FFmpeg Command Generator
Build complex FFmpeg commands without memorizing syntax. Choose an operation — trim, convert, resize, extract audio, compress — and get a copy-paste-ready command line.
ffmpeg -i input.mp4 -ss 00:00:00 -to 00:00:10 -c copy input_output.mp4
How to Use — FFmpeg Command Generator
Select operation
Choose the FFmpeg operation you need — trim, convert, compress, extract audio, resize, and more.
Fill parameters
Enter the required parameters such as file names, time codes, resolution, or codec settings for your specific use case.
Copy generated command
Review the generated FFmpeg command and click the copy button to copy it to your clipboard instantly.
Run in terminal
Paste the command into your terminal or command prompt and execute it. FFmpeg handles the rest.
Popular task presets
Best for / not for
Best for
- Building FFmpeg commands for common tasks without memorizing flags.
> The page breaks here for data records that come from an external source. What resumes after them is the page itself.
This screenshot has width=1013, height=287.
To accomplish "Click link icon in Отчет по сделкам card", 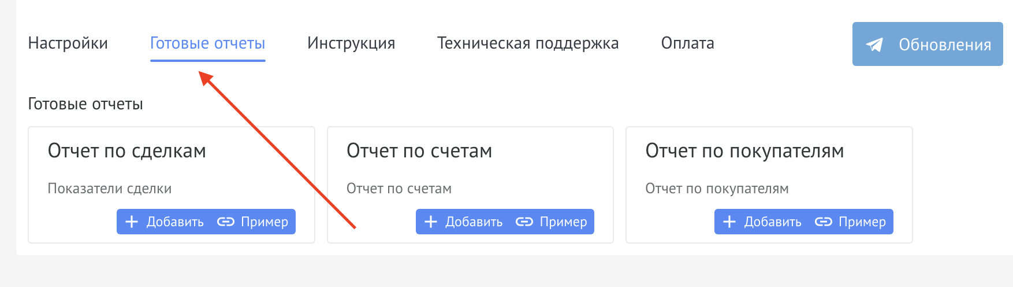I will pos(225,222).
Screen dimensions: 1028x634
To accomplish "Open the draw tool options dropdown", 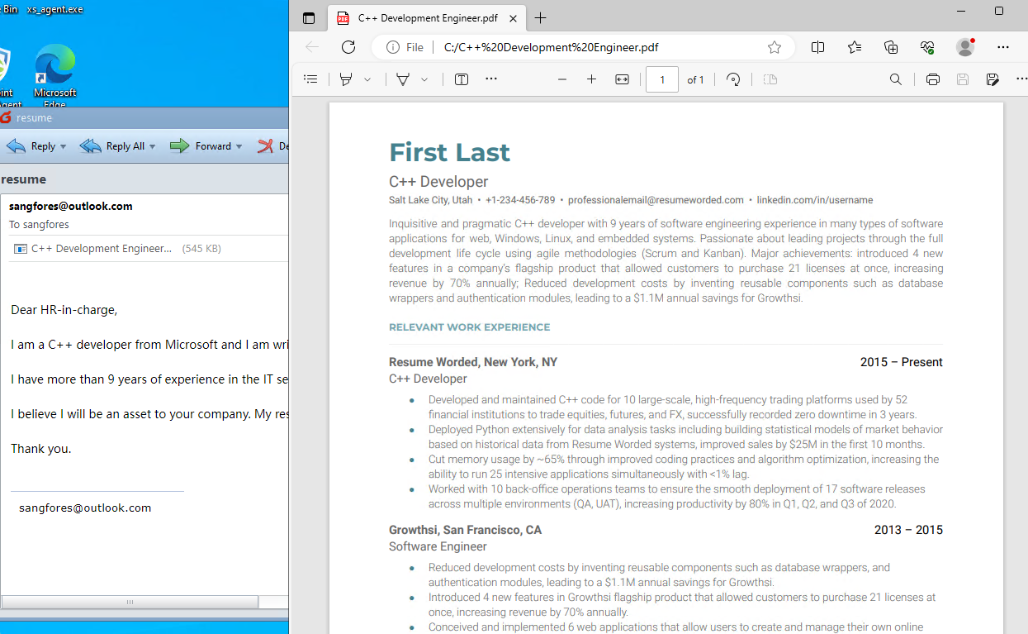I will 424,79.
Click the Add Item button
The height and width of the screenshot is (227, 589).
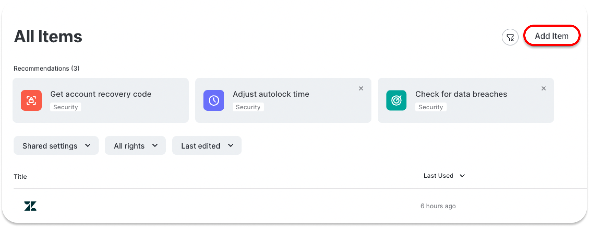point(552,36)
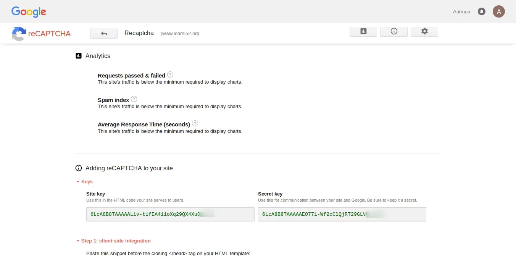The height and width of the screenshot is (257, 516).
Task: Click the Google logo
Action: [29, 12]
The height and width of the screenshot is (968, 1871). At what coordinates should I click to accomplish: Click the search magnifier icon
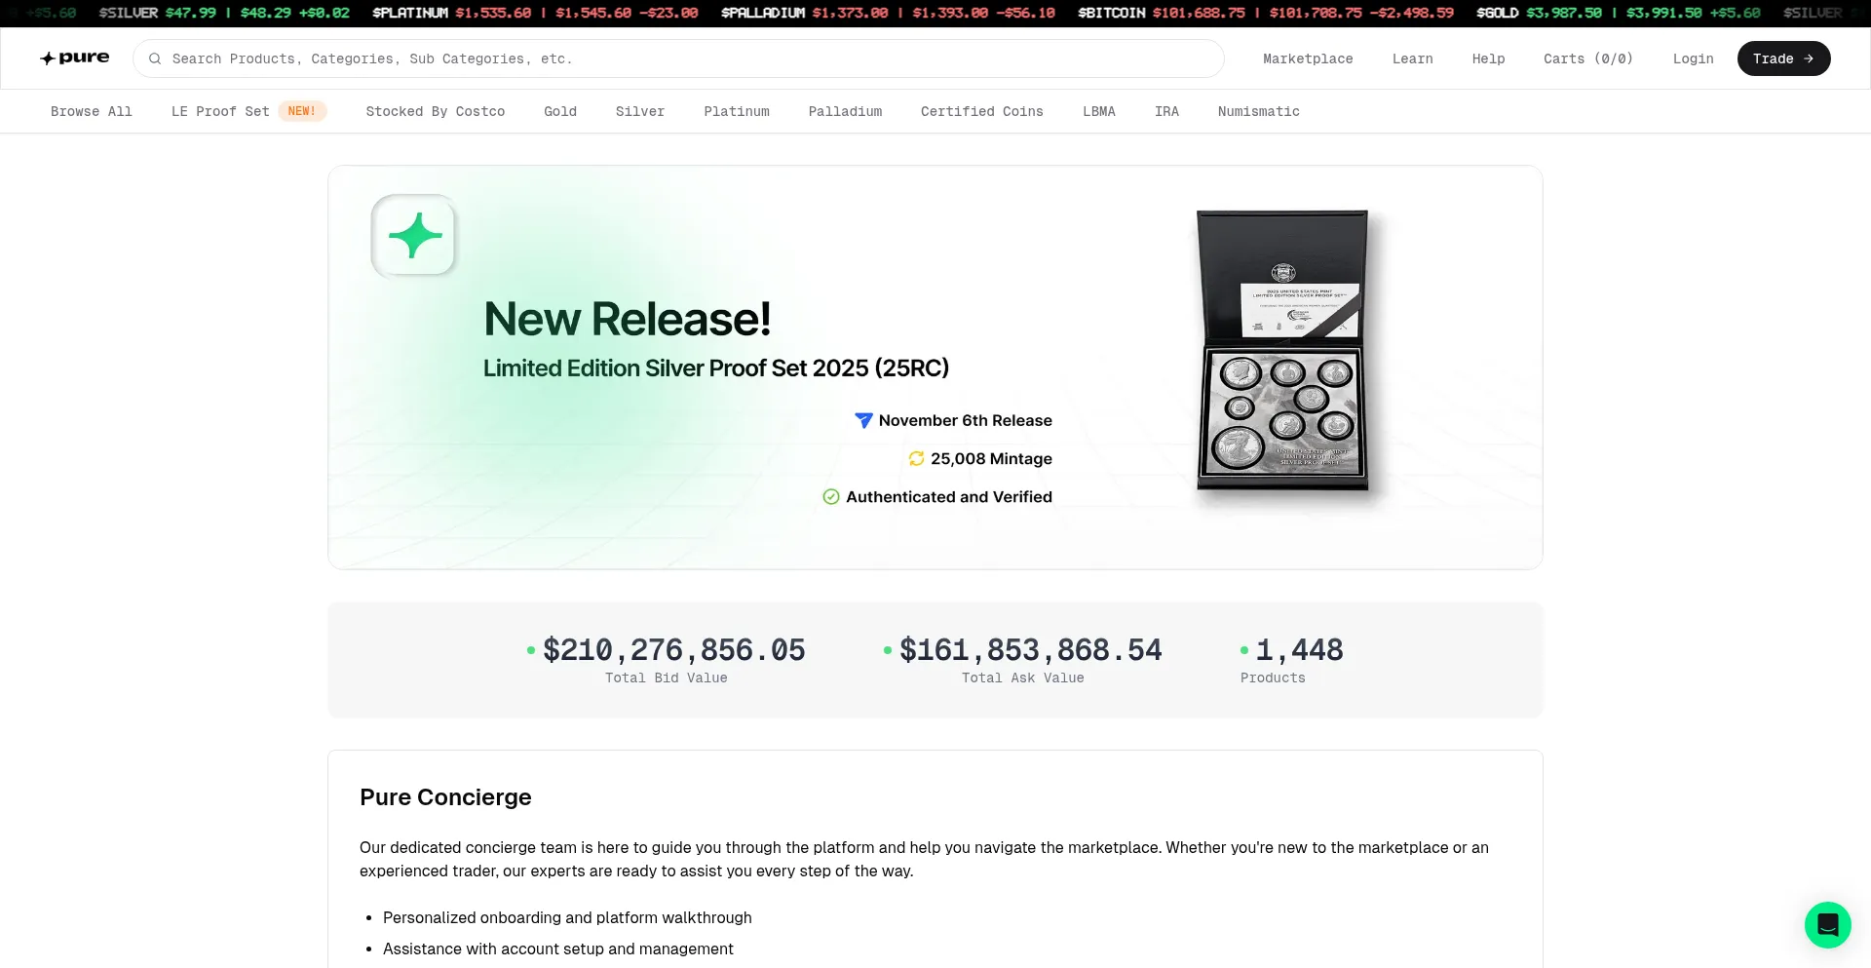(x=155, y=58)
- Trim, convert, resize, compress, extract audio, GIF, metadata, and format workflows.
- Learning what a UI tool is doing under the hood before automating it locally.
Not for
- Every advanced FFmpeg filtergraph, stream map, hardware encoder, or broadcast workflow.
- Executing commands on the server. This page generates commands for you to run locally.
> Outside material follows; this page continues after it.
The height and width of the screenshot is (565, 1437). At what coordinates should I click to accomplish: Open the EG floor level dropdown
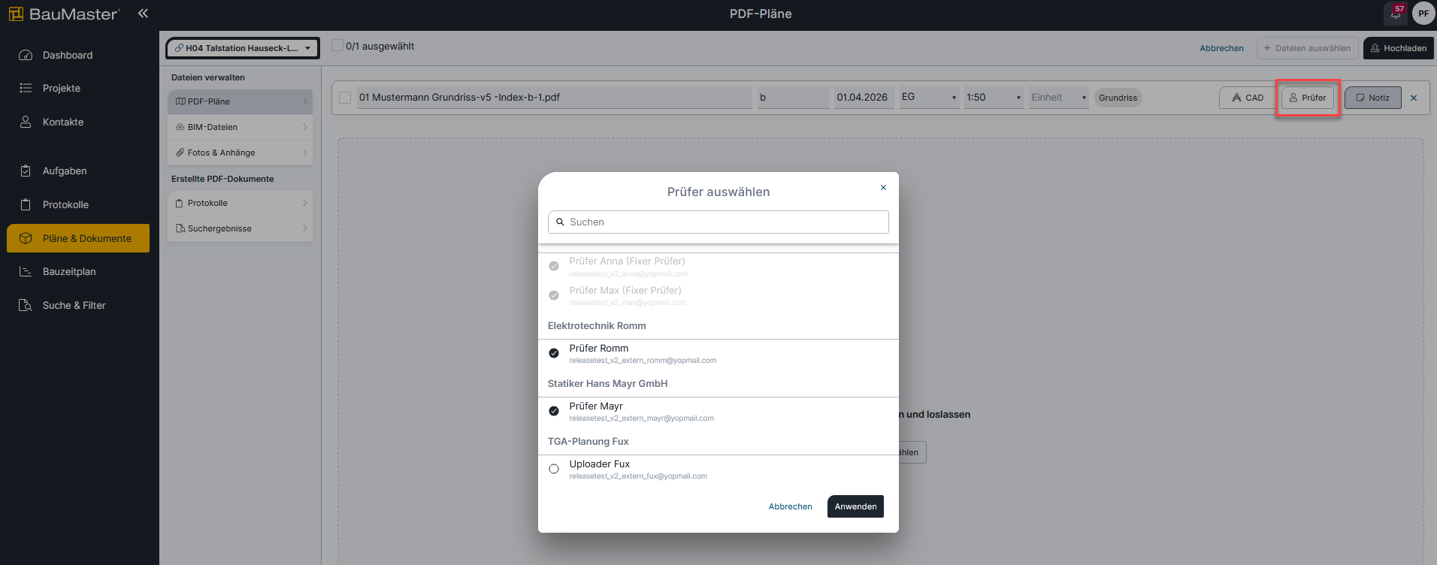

- Repairing broken source files automatically.
Best use cases for FFmpeg command generation
- Create a command for trimming, converting, resizing, compressing, extracting audio, or making a GIF.
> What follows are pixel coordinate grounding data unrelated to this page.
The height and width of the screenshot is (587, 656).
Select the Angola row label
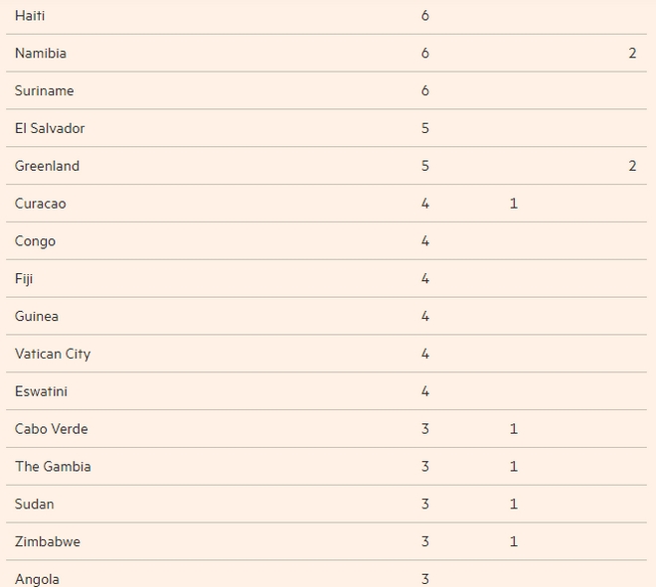[x=37, y=579]
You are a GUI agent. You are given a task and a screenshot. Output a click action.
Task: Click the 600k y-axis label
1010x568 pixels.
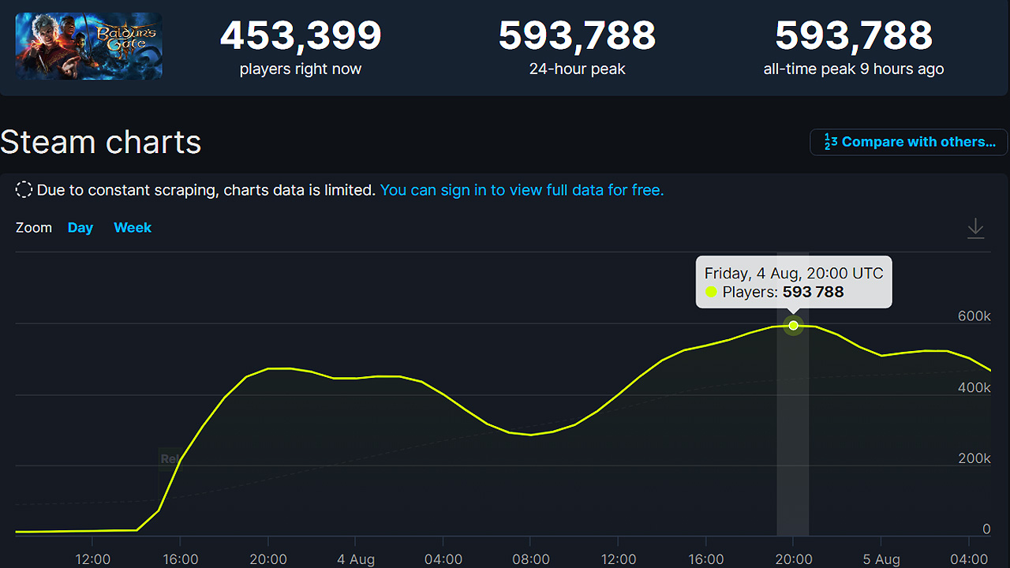(x=974, y=316)
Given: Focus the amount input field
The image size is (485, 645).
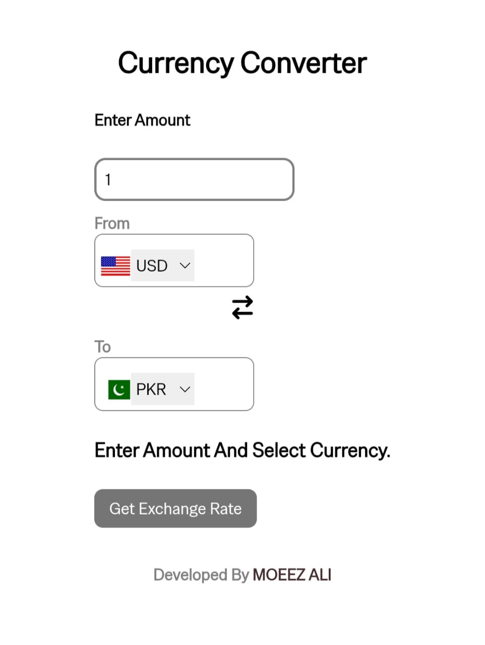Looking at the screenshot, I should [x=194, y=179].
- Move from a browser workflow to a repeatable local terminal command for batch work.
- Teach teammates or documentation readers the exact FFmpeg command behind a media operation.
Command-generation scope
| Runs where | Commands are meant for your local terminal after installing FFmpeg. |
|---|---|
| File names | Review paths and quoting before running a generated command on real files. |
| Advanced use | Complex filtergraphs, hardware acceleration, subtitles, and stream mapping may need manual edits. |
| Best next step | Use UI tools for one-off jobs and FFmpeg commands for repeatable or batch jobs. |
Why this FFmpeg generator is different
- It targets common editor jobs instead of dumping every possible FFmpeg flag into one form.
- It helps users graduate from one-off browser edits to repeatable local automation.
- The generated command is transparent, editable, and easy to document.
Task-focused FAQ
Does the generator run FFmpeg for me?
No. It creates a command you can copy and run on your own machine.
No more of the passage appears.